Beethoven described his problems with health and his unfulfilled personal life in two letters, his Heiligenstadt Testament (1802) to his brothers and his unsent love letter to an unknown "Immortal Beloved" (1812). After 1810, increasingly less socially involved, Beethoven composed many of his most admired works, including later symphonies, mature chamber music and the late piano sonatas. His only opera, Fidelio, first performed in 1805, was revised to its final version in 1814. He composed Missa solemnis between 1819 and 1823 and his final Symphony, No. 9, one of the first examples of a choral symphony, between 1822 and 1824. Written in his last years, his late string quartets, including the Grosse Fuge, of 1825–1826 are among his final achievements.

If Beethoven couldn't hear, how did he write music?
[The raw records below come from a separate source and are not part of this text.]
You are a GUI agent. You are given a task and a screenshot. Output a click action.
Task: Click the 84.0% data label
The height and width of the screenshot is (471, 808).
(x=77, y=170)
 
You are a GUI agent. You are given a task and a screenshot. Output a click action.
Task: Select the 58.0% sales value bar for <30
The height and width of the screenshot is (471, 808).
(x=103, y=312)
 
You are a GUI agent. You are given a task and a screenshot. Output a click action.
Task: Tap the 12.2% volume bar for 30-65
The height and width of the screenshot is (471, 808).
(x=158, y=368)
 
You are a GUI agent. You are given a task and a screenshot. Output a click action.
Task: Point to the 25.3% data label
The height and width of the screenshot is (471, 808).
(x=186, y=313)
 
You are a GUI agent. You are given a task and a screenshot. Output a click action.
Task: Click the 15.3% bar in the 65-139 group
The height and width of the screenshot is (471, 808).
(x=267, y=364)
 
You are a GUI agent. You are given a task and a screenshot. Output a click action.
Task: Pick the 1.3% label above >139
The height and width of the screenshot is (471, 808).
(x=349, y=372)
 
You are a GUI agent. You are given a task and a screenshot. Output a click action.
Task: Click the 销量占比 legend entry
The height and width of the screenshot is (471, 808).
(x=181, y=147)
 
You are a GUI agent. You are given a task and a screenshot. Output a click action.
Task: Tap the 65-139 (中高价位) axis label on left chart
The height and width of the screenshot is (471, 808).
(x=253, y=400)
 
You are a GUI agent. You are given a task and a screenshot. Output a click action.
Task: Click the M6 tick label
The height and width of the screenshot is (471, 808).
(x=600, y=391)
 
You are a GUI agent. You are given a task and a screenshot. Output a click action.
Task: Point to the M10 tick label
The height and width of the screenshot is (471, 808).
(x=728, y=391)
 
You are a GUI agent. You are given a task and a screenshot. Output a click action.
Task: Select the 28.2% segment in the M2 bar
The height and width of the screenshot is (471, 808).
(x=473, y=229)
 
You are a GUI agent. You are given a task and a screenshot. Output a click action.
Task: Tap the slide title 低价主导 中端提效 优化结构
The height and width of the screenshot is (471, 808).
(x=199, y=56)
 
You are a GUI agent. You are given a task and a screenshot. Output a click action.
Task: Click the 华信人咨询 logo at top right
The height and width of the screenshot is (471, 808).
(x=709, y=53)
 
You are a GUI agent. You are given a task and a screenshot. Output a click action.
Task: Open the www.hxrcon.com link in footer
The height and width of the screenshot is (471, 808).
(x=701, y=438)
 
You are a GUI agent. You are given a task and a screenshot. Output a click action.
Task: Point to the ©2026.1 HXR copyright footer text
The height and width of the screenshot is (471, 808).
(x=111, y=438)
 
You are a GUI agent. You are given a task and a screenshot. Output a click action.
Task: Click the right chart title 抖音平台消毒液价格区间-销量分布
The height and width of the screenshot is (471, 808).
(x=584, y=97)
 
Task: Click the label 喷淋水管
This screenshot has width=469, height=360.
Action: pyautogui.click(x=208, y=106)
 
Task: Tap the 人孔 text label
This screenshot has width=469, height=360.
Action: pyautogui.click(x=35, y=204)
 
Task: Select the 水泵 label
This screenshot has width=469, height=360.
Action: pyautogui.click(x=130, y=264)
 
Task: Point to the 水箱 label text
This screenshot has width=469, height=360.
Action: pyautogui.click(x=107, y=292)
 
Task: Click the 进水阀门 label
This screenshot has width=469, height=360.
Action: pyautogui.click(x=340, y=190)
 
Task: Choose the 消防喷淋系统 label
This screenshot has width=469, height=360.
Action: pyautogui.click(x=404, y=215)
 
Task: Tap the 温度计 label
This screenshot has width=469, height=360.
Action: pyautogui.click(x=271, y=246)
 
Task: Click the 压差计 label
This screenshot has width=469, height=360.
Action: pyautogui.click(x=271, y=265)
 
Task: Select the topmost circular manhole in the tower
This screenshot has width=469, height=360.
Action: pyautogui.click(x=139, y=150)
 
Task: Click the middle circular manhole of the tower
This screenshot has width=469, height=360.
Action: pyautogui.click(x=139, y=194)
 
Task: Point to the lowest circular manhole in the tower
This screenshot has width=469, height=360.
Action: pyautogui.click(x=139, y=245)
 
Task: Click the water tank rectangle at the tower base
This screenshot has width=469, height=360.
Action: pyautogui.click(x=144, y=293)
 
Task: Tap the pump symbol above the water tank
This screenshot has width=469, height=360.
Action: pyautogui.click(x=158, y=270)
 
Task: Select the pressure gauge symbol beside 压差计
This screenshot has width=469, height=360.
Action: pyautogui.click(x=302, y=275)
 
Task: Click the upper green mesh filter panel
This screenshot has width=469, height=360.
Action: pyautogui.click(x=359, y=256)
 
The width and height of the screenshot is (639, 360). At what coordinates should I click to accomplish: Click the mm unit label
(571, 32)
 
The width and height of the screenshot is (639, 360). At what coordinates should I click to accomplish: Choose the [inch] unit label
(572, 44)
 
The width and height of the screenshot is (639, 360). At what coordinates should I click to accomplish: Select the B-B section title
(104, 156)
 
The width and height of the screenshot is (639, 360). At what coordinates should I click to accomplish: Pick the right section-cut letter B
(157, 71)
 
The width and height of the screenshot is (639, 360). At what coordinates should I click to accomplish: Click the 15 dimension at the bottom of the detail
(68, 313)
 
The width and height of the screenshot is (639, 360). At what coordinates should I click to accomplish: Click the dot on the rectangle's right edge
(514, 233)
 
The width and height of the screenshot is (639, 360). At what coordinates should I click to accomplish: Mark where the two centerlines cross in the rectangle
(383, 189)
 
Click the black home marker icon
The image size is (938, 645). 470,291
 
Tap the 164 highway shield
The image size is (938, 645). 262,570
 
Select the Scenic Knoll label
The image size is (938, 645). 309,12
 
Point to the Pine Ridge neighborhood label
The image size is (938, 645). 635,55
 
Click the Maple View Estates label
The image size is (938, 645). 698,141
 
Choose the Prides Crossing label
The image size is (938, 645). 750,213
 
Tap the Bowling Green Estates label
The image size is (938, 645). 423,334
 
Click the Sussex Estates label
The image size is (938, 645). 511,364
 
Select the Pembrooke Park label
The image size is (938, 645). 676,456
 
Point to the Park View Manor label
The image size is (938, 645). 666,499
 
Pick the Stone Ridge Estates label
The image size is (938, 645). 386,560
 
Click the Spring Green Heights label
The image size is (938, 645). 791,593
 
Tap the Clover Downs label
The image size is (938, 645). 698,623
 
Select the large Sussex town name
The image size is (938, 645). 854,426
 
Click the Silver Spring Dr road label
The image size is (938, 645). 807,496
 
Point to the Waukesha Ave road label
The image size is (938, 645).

In answer to that, Beethoven had heard and played music for the first three decades of his life, so he knew how instruments and voices sounded and how they worked together. His deafness was a slow deterioration, rather than a sudden loss of hearing, so he could always imagine in his mind what his compositions would sound like. Beethoven's housekeepers remembered that, as his hearing got worse, he would sit at the piano, put a pencil in his mouth, touching the other end of it to the soundboard of the instrument, to feel the vibration of the note.

Despite his hearing loss, Beethoven continued to perform, but he ended up wrecking pianos by banging on them so hard in order to hear the notes. After watching Beethoven in a rehearsal in 1814 for the Archduke Trio, the composer Louis Spohr said: "In forte passages the poor deaf man pounded on the keys until the strings jangled, and in piano he played so softly that whole groups of notes were omitted, so that the music was unintelligible unless one could look into the pianoforte part. I was deeply saddened at so hard a fate."

When it came to the premiere of his massive Ninth Symphony, Beethoven insisted on conducting. The orchestra hired another conductor, Michael Umlauf to stand alongside the composer. Umlauf told the performers to follow him and ignore Beethoven's directions. The symphony received rapturous applause which Beethoven could not hear. Legend has it that the young contralto Carolina Unger approached the maestro and turned him around to face the audience, to see the ovation.

After some months of bedridden illness, Beethoven died in 1827. However, his works remain mainstays of the classical music repertoire. Among his legacies is a museum—the Beethoven House, the place of his birth—in central Bonn. The same city has hosted a musical festival, the Beethovenfest, since 1845. The festival was initially irregular but has been organised annually since 2007. The Ira F. Brilliant Center for Beethoven Studies, in the Dr. Martin Luther King Jr. Library, in the campus of San Jose State University, California, serves as a museum, research center, and host of lectures and performances devoted solely to Beethoven's life and works.

The Beethoven Monument in Bonn was unveiled in August 1845, in honour of the 75th anniversary of his birth. It was the first statue of a composer created in Germany, and the music festival that accompanied the unveiling was the impetus for the very hasty construction of the original Beethovenhalle in Bonn (it was designed and built within less than a month, on the urging of Franz Liszt). Vienna honoured Beethoven with a statue in 1880.

The third-largest crater on Mercury is named in his honour, as is the main-belt asteroid 1815 Beethoven. Beethoven's music features twice on the Voyager Golden Record, a phonograph record containing a broad sample of the images, common sounds, languages, and music of Earth, sent into outer space with the two Voyager probes.